St. Louis Cardinals – No. 40
- Pitcher
- Born: August 30, 1999 (age 27) Bryan, Texas, U.S.
- Bats: RightThrows: Right

MLB debut
- April 6, 2025, for the Boston Red Sox

MLB statistics (through 2026 season)
- Win–loss record: 7–4
- Earned run average: 3.91
- Strikeouts: 97
- Stats at Baseball Reference

Teams
- Boston Red Sox (2025); St. Louis Cardinals (2026–present);

= Hunter Dobbins =

American baseball player (born 1999)

Hunter Dobbins (born August 30, 1999) is an American professional baseball pitcher for the St. Louis Cardinals of Major League Baseball (MLB). He has previously played in MLB for the Boston Red Sox.

==Career==
===Boston Red Sox===
Dobbins attended Rudder High School in Bryan, Texas, and Texas Tech University, where he played college baseball for the Texas Tech Red Raiders. He missed his entire junior season in 2021 after undergoing Tommy John surgery. He was selected by the Boston Red Sox in the eighth round of the 2021 Major League Baseball draft.

Dobbins split the 2024 season between the Double-A Portland Sea Dogs and Triple-A Worcester Red Sox, compiling an 8–5 record and 3.08 earned run average (ERA) with 120 strikeouts across 125 2/3 innings pitched. Following the season, the Red Sox added Dobbins to their 40-man roster to protect him from the Rule 5 draft.
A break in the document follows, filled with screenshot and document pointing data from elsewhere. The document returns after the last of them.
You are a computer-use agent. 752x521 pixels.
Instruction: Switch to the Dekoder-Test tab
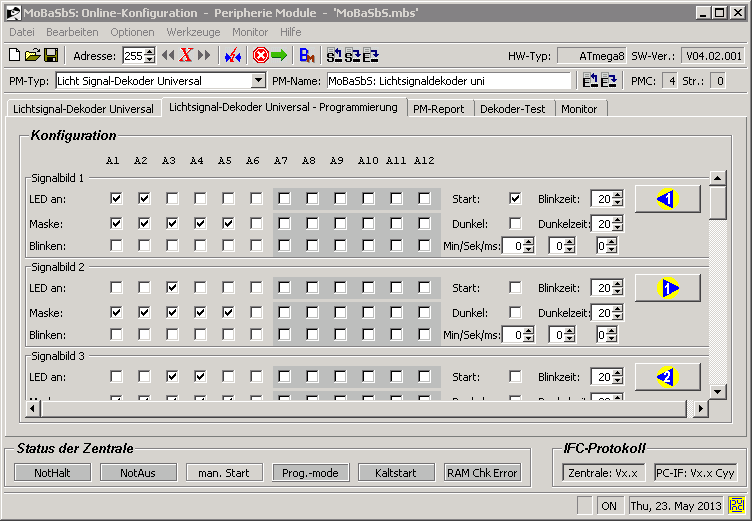point(513,108)
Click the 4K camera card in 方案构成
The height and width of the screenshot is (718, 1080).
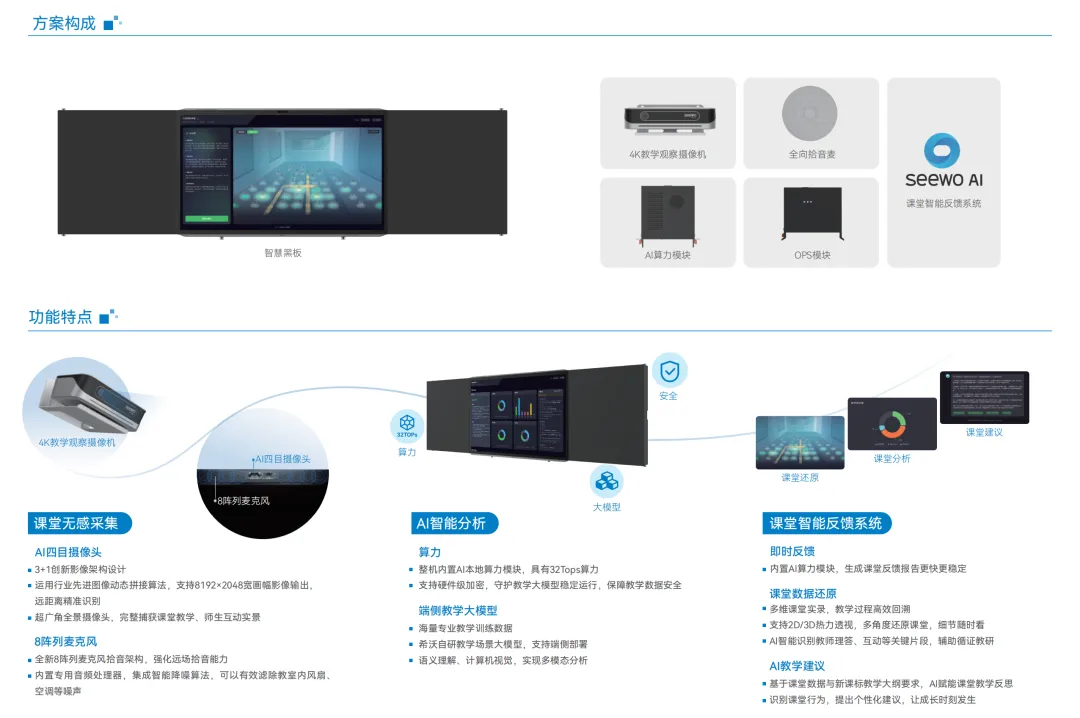click(x=667, y=123)
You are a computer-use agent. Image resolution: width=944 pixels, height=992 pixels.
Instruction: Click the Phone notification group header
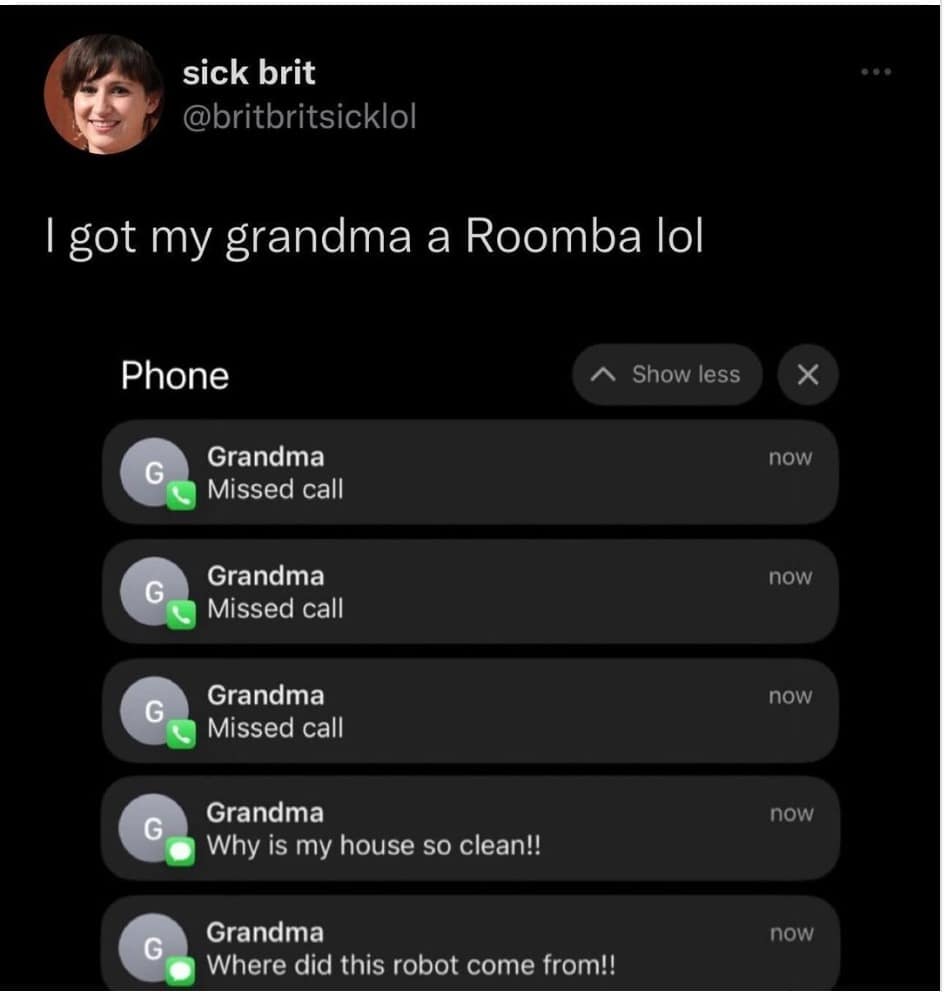click(175, 376)
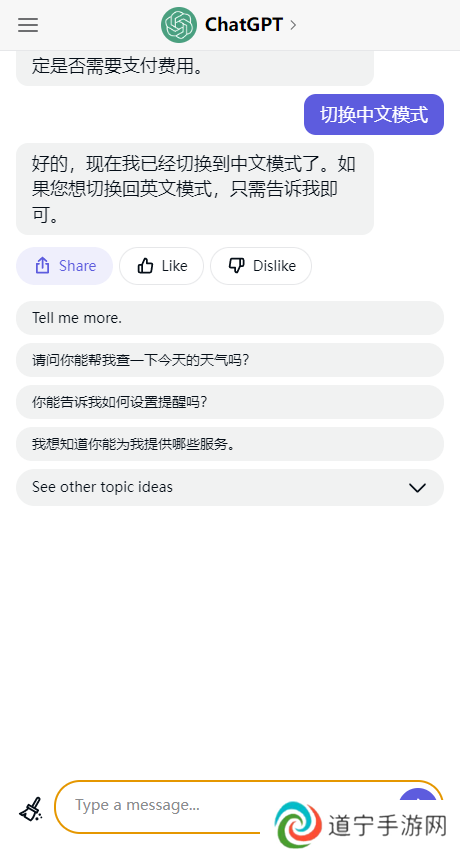Image resolution: width=460 pixels, height=850 pixels.
Task: Like the response
Action: tap(161, 266)
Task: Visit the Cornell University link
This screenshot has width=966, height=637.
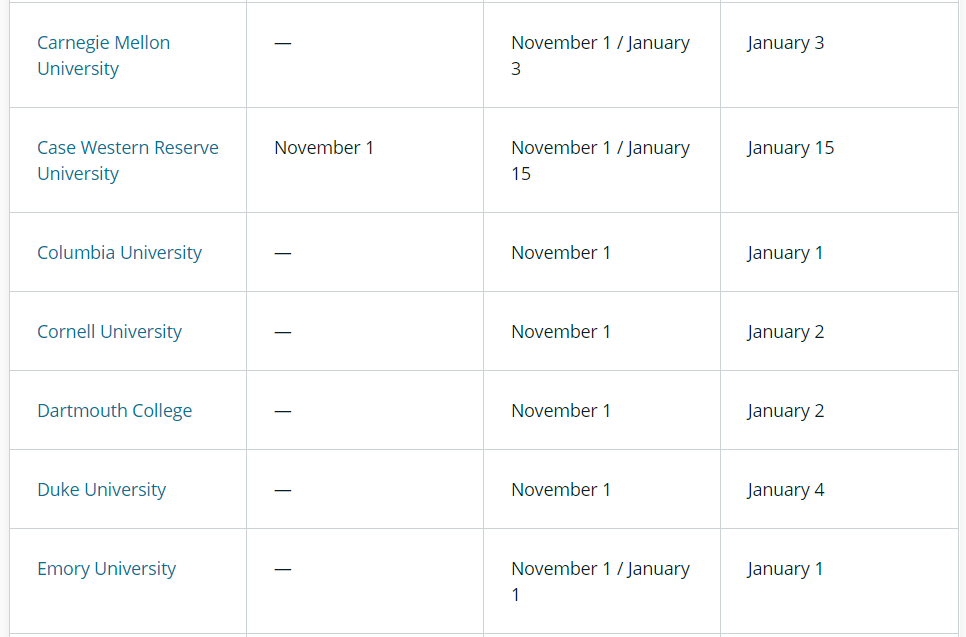Action: point(109,331)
Dobbins was optioned to Triple-A Worcester to begin the 2025 season. The Red Sox recalled Dobbins on April 6 to serve as the team's 27th player during a doubleheader against the St. Louis Cardinals. He made his major-league debut that evening, as the Red Sox's starting pitcher, and earned the win. After the game, he was returned to Triple-A. Dobbins had another one day return to the big league club in April, before being called up as a regular on May 2. With injuries to the Red Sox' pitching staff, Dobbins was pressed into service as a starter. During a game on July 11 against the Tampa Bay Rays, Dobbins tore his right ACL when he stepped on first base after fielding a ground ball hit by Chandler Simpson, ending his season.

===St. Louis Cardinals===
On December 21, 2025, Dobbins was traded to the St. Louis Cardinals alongside prospects Yhoiker Fajardo and Blake Aita in exchange for Willson Contreras. He made 11 appearances (including eight starts) for St. Louis during the 2026 campaign, compiling a 3–3 record and 3.67 ERA with 52 strikeouts and one save across 54 innings of work. On September 2, 2026, Dobbins underwent season–ending surgery to repair the ulnar collateral ligament and flexor tendon in his right elbow.

==Personal life==
Before making his first appearance against the Yankees, as the starting pitcher for a game at Yankee Stadium, Hunter Dobbins said, “My dad was a diehard Red Sox fan. And I’ve said it before, that if the Yankees were the last team to give me a contract, I’d retire.” Dobbins explained that he grew up rooting for the Red Sox, but more out of a natural hatred for the Yankees. In the same interview, Dobbins told reporters that his father, Lance Dobbins, had been drafted by the Yankees, had pitched in the Arizona Diamondbacks' organization and was friends with Andy Pettitte. Subsequent reporting revealed that all of those claims were false. Dobbins told reporters, "The whole backstory is stuff I heard growing up and seen pictures of from my dad... But at the end of the day I don't go and fact-check my dad or anything like that." In reality, Lance Dobbins pitched in independent baseball in 1996 and 1997 for the Meridian Brakemen of the Big South League and Ohio Valley Redcoats of the Frontier League.